The secret of brussel sprouts is soaking them in cold, salty water before cooking. This article explains a bit why.

I made the guacamole and the fried zucchini and eggplant…

Things I did learn though, Olive oil is not for frying things!

Tonight I am making a Meat loaf with all of the left over meat and a few of the veggies I had. The only things I have left now are:

a Zucchini and the brussel sprouts. Any great recipes that involve either?

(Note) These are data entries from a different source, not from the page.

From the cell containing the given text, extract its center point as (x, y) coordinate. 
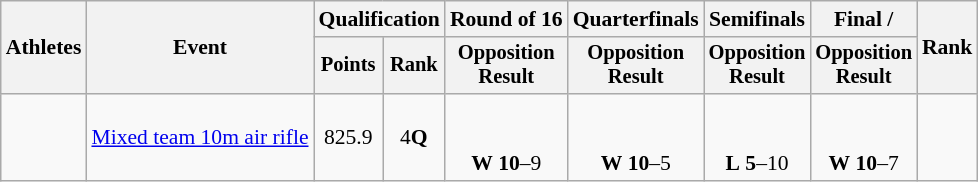
Qualification (380, 19)
825.9 (348, 138)
Athletes (44, 48)
W 10–5 (636, 138)
W 10–7 (864, 138)
L 5–10 (758, 138)
4Q (414, 138)
Final / (864, 19)
W 10–9 (506, 138)
Round of 16 (506, 19)
Event (200, 48)
Quarterfinals (636, 19)
Points (348, 66)
Mixed team 10m air rifle (200, 138)
Semifinals (758, 19)
Detect which cell encompasses the target text, then output its [x, y] center coordinate. 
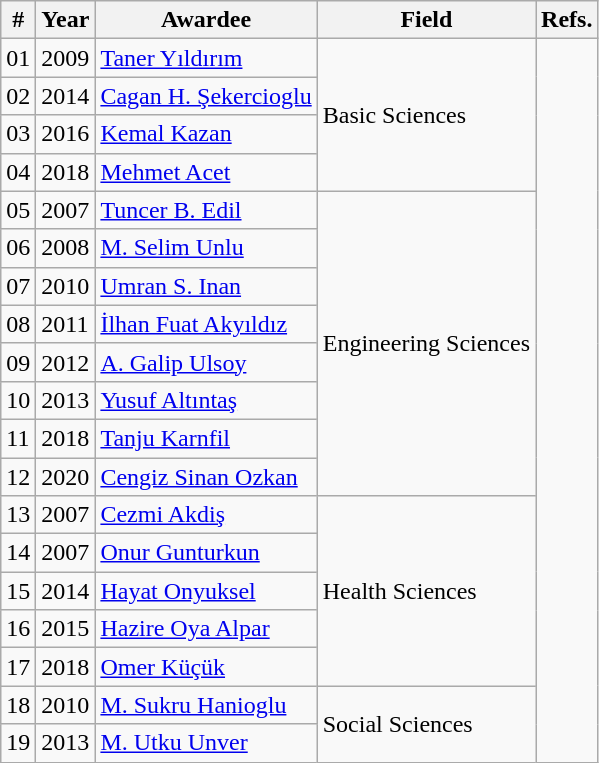
Engineering Sciences [426, 343]
Taner Yıldırım [206, 58]
Onur Gunturkun [206, 553]
A. Galip Ulsoy [206, 362]
Cezmi Akdiş [206, 515]
01 [18, 58]
12 [18, 477]
Hayat Onyuksel [206, 591]
Year [66, 20]
02 [18, 96]
17 [18, 667]
Tuncer B. Edil [206, 210]
Hazire Oya Alpar [206, 629]
Omer Küçük [206, 667]
09 [18, 362]
M. Utku Unver [206, 743]
2008 [66, 248]
Yusuf Altıntaş [206, 400]
15 [18, 591]
03 [18, 134]
16 [18, 629]
Awardee [206, 20]
Field [426, 20]
Cagan H. Şekercioglu [206, 96]
Cengiz Sinan Ozkan [206, 477]
Mehmet Acet [206, 172]
2011 [66, 324]
2012 [66, 362]
08 [18, 324]
2009 [66, 58]
14 [18, 553]
İlhan Fuat Akyıldız [206, 324]
05 [18, 210]
# [18, 20]
18 [18, 705]
2016 [66, 134]
2015 [66, 629]
07 [18, 286]
Umran S. Inan [206, 286]
06 [18, 248]
Basic Sciences [426, 115]
19 [18, 743]
04 [18, 172]
13 [18, 515]
Health Sciences [426, 591]
2020 [66, 477]
Kemal Kazan [206, 134]
Social Sciences [426, 724]
Tanju Karnfil [206, 438]
M. Selim Unlu [206, 248]
10 [18, 400]
11 [18, 438]
M. Sukru Hanioglu [206, 705]
Refs. [567, 20]
Find where the given text appears and provide that cell's center as (X, Y) coordinate. 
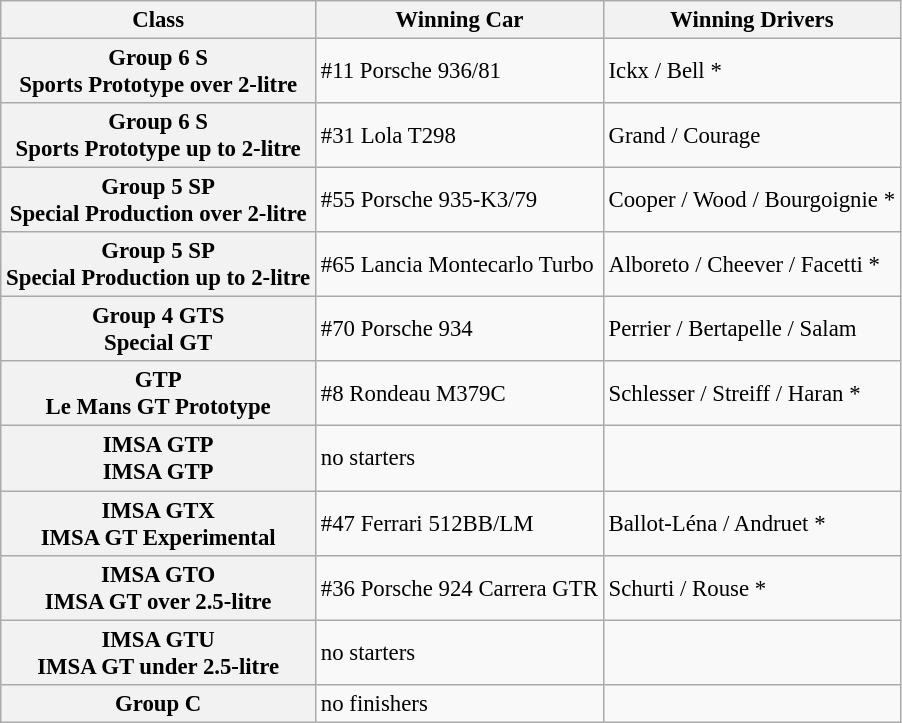
#31 Lola T298 (460, 136)
GTP Le Mans GT Prototype (158, 394)
IMSA GTXIMSA GT Experimental (158, 524)
Grand / Courage (752, 136)
Class (158, 20)
Group 6 S Sports Prototype up to 2-litre (158, 136)
Group 5 SP Special Production up to 2-litre (158, 264)
Alboreto / Cheever / Facetti * (752, 264)
Winning Car (460, 20)
#55 Porsche 935-K3/79 (460, 200)
IMSA GTUIMSA GT under 2.5-litre (158, 652)
#70 Porsche 934 (460, 330)
#11 Porsche 936/81 (460, 72)
Group 4 GTS Special GT (158, 330)
#47 Ferrari 512BB/LM (460, 524)
Schurti / Rouse * (752, 588)
no finishers (460, 703)
Ickx / Bell * (752, 72)
Ballot-Léna / Andruet * (752, 524)
Group C (158, 703)
IMSA GTOIMSA GT over 2.5-litre (158, 588)
Group 6 S Sports Prototype over 2-litre (158, 72)
Group 5 SP Special Production over 2-litre (158, 200)
#36 Porsche 924 Carrera GTR (460, 588)
Cooper / Wood / Bourgoignie * (752, 200)
Schlesser / Streiff / Haran * (752, 394)
#65 Lancia Montecarlo Turbo (460, 264)
#8 Rondeau M379C (460, 394)
IMSA GTPIMSA GTP (158, 458)
Perrier / Bertapelle / Salam (752, 330)
Winning Drivers (752, 20)
Detect which cell encompasses the target text, then output its (x, y) center coordinate. 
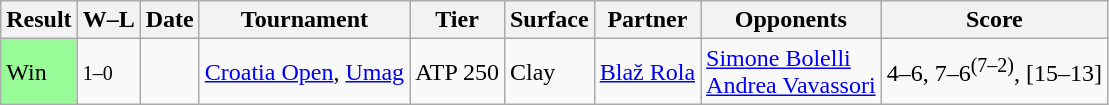
Surface (549, 20)
Croatia Open, Umag (304, 72)
Partner (647, 20)
Tier (458, 20)
Tournament (304, 20)
Result (39, 20)
Opponents (792, 20)
Win (39, 72)
Date (170, 20)
Clay (549, 72)
Simone Bolelli Andrea Vavassori (792, 72)
4–6, 7–6(7–2), [15–13] (994, 72)
ATP 250 (458, 72)
Blaž Rola (647, 72)
Score (994, 20)
1–0 (108, 72)
W–L (108, 20)
Provide the (X, Y) coordinate of the cell's center where the given text is located.  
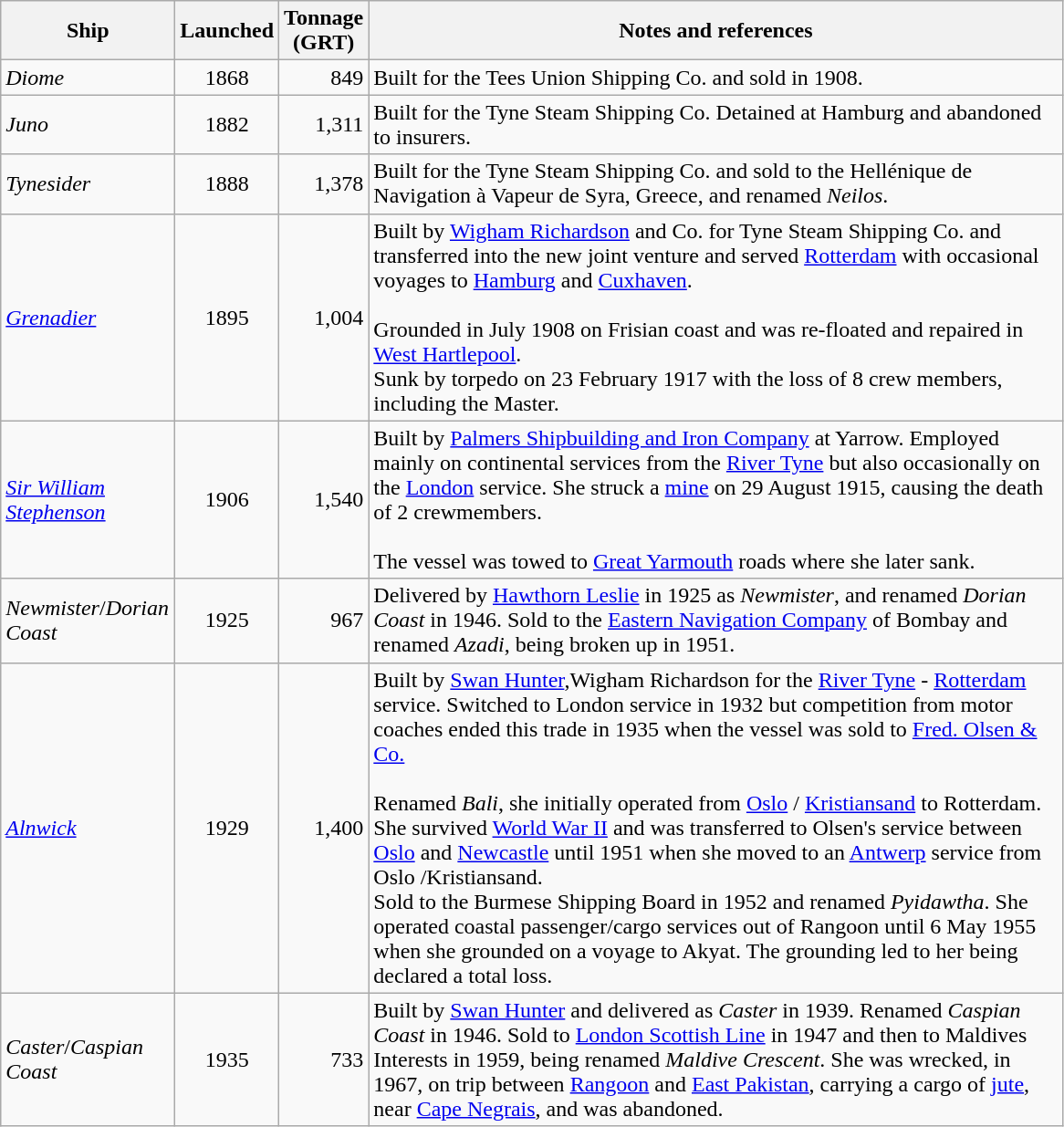
Launched (227, 31)
Notes and references (715, 31)
1929 (227, 828)
Built for the Tyne Steam Shipping Co. and sold to the Hellénique de Navigation à Vapeur de Syra, Greece, and renamed Neilos. (715, 184)
1895 (227, 318)
Ship (88, 31)
849 (324, 78)
Tynesider (88, 184)
1935 (227, 1059)
1,400 (324, 828)
Sir William Stephenson (88, 500)
733 (324, 1059)
967 (324, 621)
Newmister/Dorian Coast (88, 621)
Grenadier (88, 318)
Alnwick (88, 828)
1868 (227, 78)
Built for the Tees Union Shipping Co. and sold in 1908. (715, 78)
Tonnage(GRT) (324, 31)
1925 (227, 621)
1906 (227, 500)
1,004 (324, 318)
Juno (88, 124)
1,311 (324, 124)
Caster/Caspian Coast (88, 1059)
Diome (88, 78)
1,378 (324, 184)
1888 (227, 184)
Built for the Tyne Steam Shipping Co. Detained at Hamburg and abandoned to insurers. (715, 124)
1882 (227, 124)
1,540 (324, 500)
Detect which cell encompasses the target text, then output its [X, Y] center coordinate. 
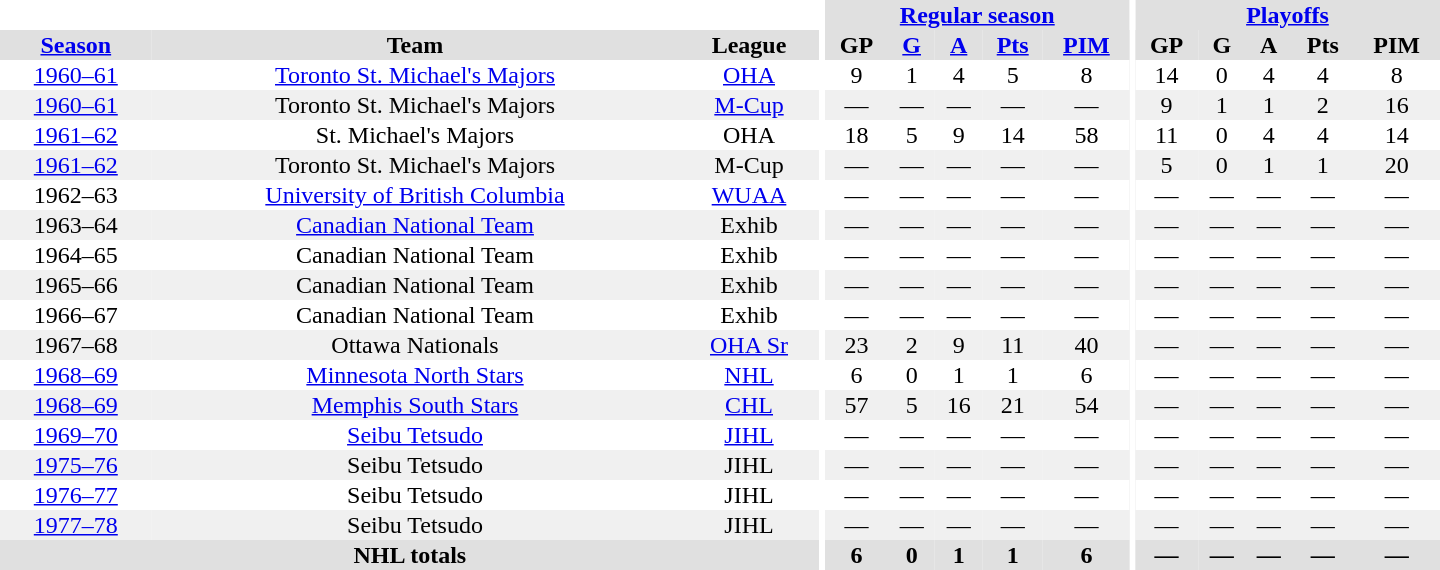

Get your Brussels sprouts. Cut all but the small ones in half.
Dice enough onion (one large onion at minimum).
Dice some meaty bacon (I like shoulder bacon).
Put a large saute pan on the stove, add water, let it boil.
Dump in the sprouts, blanch till bright green and barely turning soft.
Pour the sprouts in a colander and set aside.
Put the saute pan back on the heat, but turn the heat down a bit.
Dump in some olive oil and/or butter.
Dump in the onion and bacon, cook till the onion starts to caramelize.
Dump the sprouts back in the saute pan, mix, add more olive oil or butter if necessary.
Add salt & pepper to taste (it may take more than you expect)
Crank the heat to high and saute, stirring regularly, till the sprouts are cooked to taste. There will probably be a bunch of water trapped in the sprouts from the blanching, and you want to cook this off. Don’t be surprised if you need to add some more oil too (hey, it’s olive oil–it’s good for you anyway)
Adjust seasonings if necessary, then serve.